Thanks for that David. I was pretty sure that "cape" diamonds and not the chocolates (as most people think of when the term "brown" is used) were used in the irradiation process.Date: 4/7/2009 4:26:27 PM
Nice set ups Gary!!
I''ve just spoken the company that treated the stones I posted.
To end up with a blue, you do need to start with a brown- the lighter the untreated stone, the lighter the blue after radiation.
LD- You are correct, they do irradiate ''cape'' diamonds as well- they turn orange and deep yellow. Stones used for these colors would include yellowish stones - M-N-O-P Q-R colors and the like.
It would not make sense to irradiate a fine white diamond, as there a cap on the price people will pay for a treated stone.
For example- there is a 4 carat blue- the same color as the pear shape I posted.
It would go for about $6000 per carat- a very low price for a 4carat round.
If it was a lighter blue it might go for about $8000 per carat. Again, this is less than say a J/Si1 might go for- maybe that''s the range of about L/VS.

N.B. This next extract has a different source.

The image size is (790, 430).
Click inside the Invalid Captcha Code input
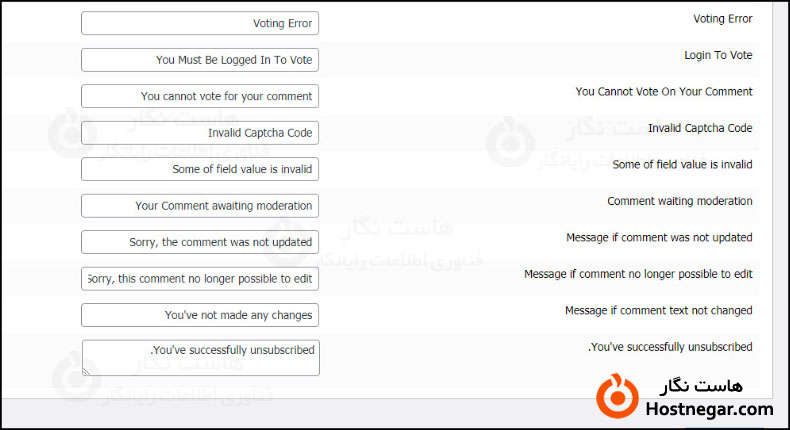(x=200, y=133)
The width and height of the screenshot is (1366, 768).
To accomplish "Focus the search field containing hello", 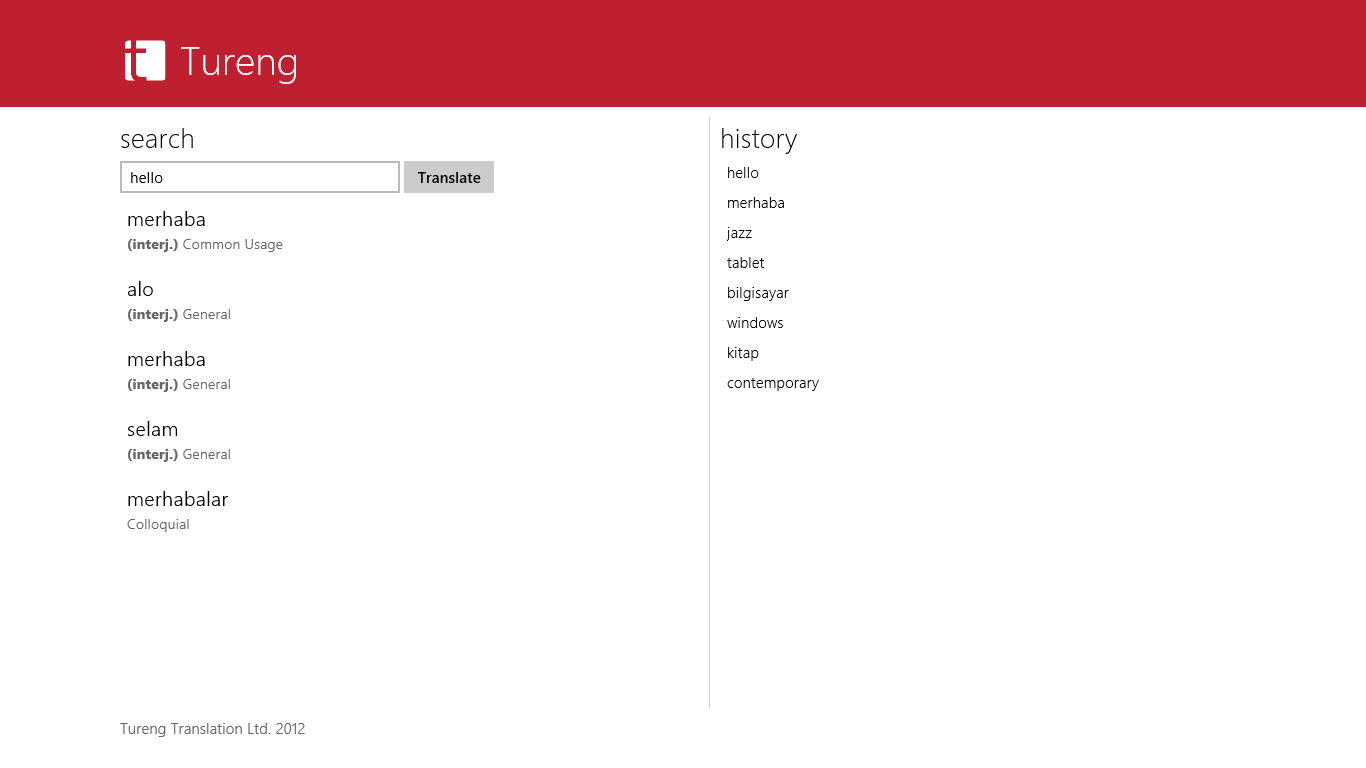I will tap(259, 177).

The difference in price of the untreated diamonds would be indicative of the difference in price between a dark brown and a lighter brown diamond- lighter browns generally go for higher prices that dark browns.
From what I see here in NYC, the ones I''ve are posted considered ''Higher end'' treated stones.
The natural blue diamonds have a completely different type of brilliance.Date: 4/7/2009 7:29:14 PM
If i could get an irridated diamond that's the same blue as asscher you posted David, I'd jump on it! That's a gorgeous color!